For visualizing ASC specks, cells were fixed for 5 min with ice-cold methanol. Coverslips were then washed 3 times with PBS, and cells were blocked with PBS containing 5% Bovine Serum Albumin (BSA) for 30 min at RT Cells were stained with rabbit anti-ASC antibody (AG-25B-0006; Adipogen; 1:1000) diluted in blocking buffer overnight at 4°C. Coverslips were then washed three times with PBS containing 5% BSA and 0.1% saponin and cells were next incubated with anti-rabbit Alexa Fluor 568-conjugated secondary antibody (Invitrogen; 1:1000) and Hoechst for 1 hour at RT followed by an additional three washes. For visualizing Gm130 and Irgm2, cells were fixed for 15 min at RT with 4% (wt/vol) paraformaldehyde. Coverslips were washed 3 times with PBS and then blocked with 5% BSA and 0.3 M glycine in PBS-saponin (0.1%) for 30 min at RT. Cells were stained with mouse anti-Gm130 (610823; BD Transduction Laboratories; 1:200) and rabbit anti-Irgm2 (1:500) diluted in blocking buffer for 1 hour at RT. Coverslips were then washed 3 times with PBS-saponin and stained with anti-mouse Alexa Fluor 488 and anti-rabbit Alexa Fluor 568-conjugated secondary antibodies (Invitrogen), and Hoechst for 1 hour at RT. Imaging was performed using a Zeiss Axioskop 2 upright epifluorescence microscope, a Zeiss 780 upright confocal microscope, or a Zeiss 880 Airyscan Fast Inverted Confocal.
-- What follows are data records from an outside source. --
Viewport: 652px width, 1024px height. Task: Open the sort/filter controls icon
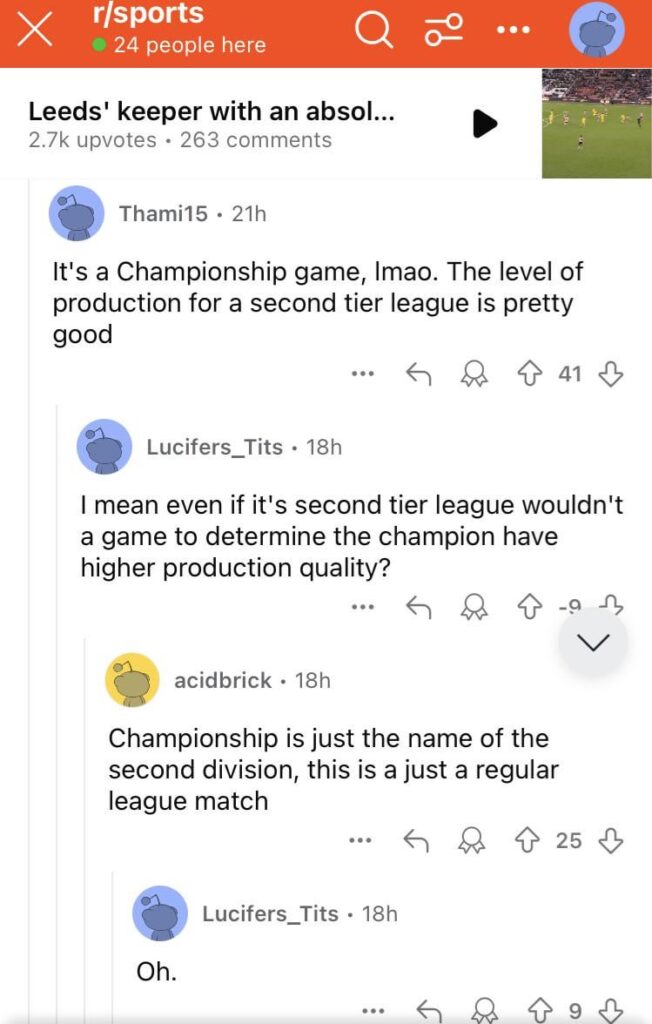[442, 30]
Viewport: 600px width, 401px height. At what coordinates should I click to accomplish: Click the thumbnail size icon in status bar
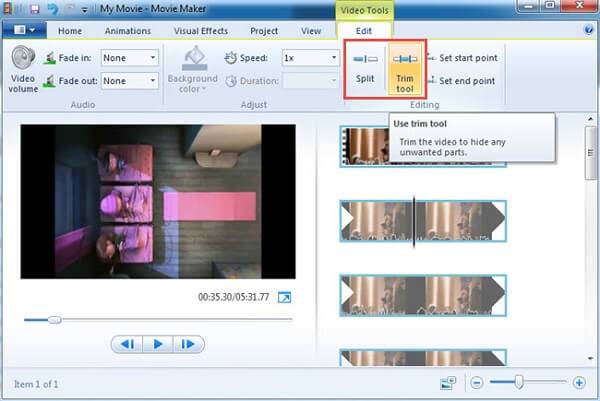click(x=446, y=383)
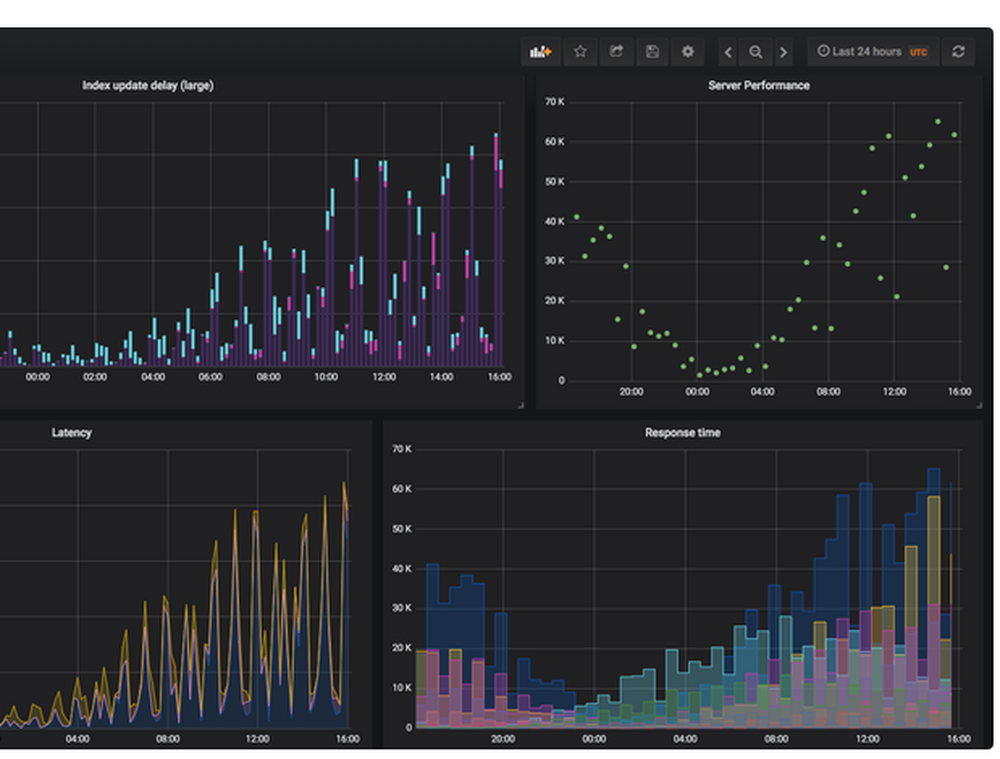Open dashboard settings with the gear icon

(687, 51)
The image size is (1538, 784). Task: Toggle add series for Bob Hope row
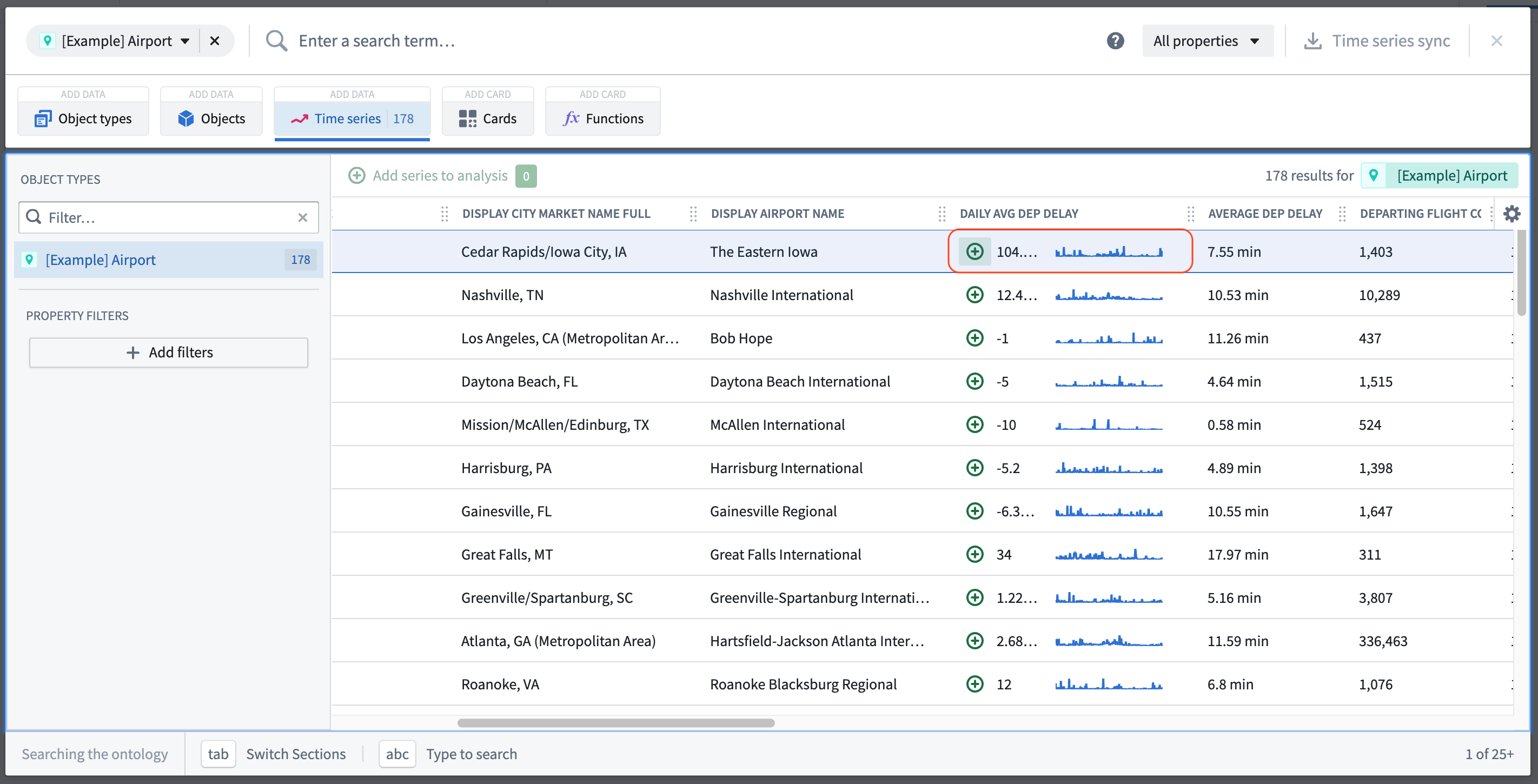[x=974, y=338]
The custom-made polyclonal rabbit anti-Irgm2 antibody was raised against the N-terminal peptide KEAVESPEVKEFEYFS.

Immunoblotting

Whole-cell lystates were harvested in RIPA lysis buffer (Sigma-Aldrich) containing 1 x protease inhibitor cocktail (Sigma-Aldrich). For visualizing cleaved caspase-1, supernatants were collected and protein concentrated via trichloroacetic acid (TCA) precipitation. Samples with mixed with a 100% (wt/vol) TCA solution in water to a final TCA concentration of 10% and incubated on ice overnight. Samples were then centrifuged at 21,130 x g for 10 min. Following centrifugation, supernatant was discarded, and pellets washed twice with ice-cold acetone. Pellets were air dried and resuspended in 8 M urea. Samples were loaded on 4-20% gradient SDS-PAGE gels and transferred to nitrocellulose or PVDF. Membranes were blocked for 1 hour at RT in Tris-buffered saline-0.1% Tween 20 (TBST) containing 5% BSA and incubated overnight at 4°C with indicated primary antibodies. Membranes were washed thrice with TBST and then incubated for 1 hour at RT with appropriate HRP-conjugated secondary antibodies. Membranes were washed and visualized on film. The following antibodies and dilutions were used: rabbit anti-Irm1 1B2 ((Butcher, Greene et al., 2005); 1:500), rabbit anti-Irgm2 (raised against peptide KEAVESPEVKEFEYFS; 1:500), rabbit anti-Irgm3 927B0 ((Taylor, Jeffers et al., 1996) 1:500), rabbit anti-GBP2 ((Coers et al., 2011);1:1000), rabbit anti-caspase-1 (AG-20B-0042; Adipogen; 1:1,000), mouse anti-β-actin (A2228; Sigma-Aldrich; 1:1,000), rabbit anti-P62 (PM045; MBL; 1:1,000), rabbit anti-LC3 (2775; Cell Signaling Technology; 1:500), goat anti-CD14 (AF982; Novus Biologicals; 1:500), and rat anti-Casp4 (17D9; Novus Biologicals; 1:500).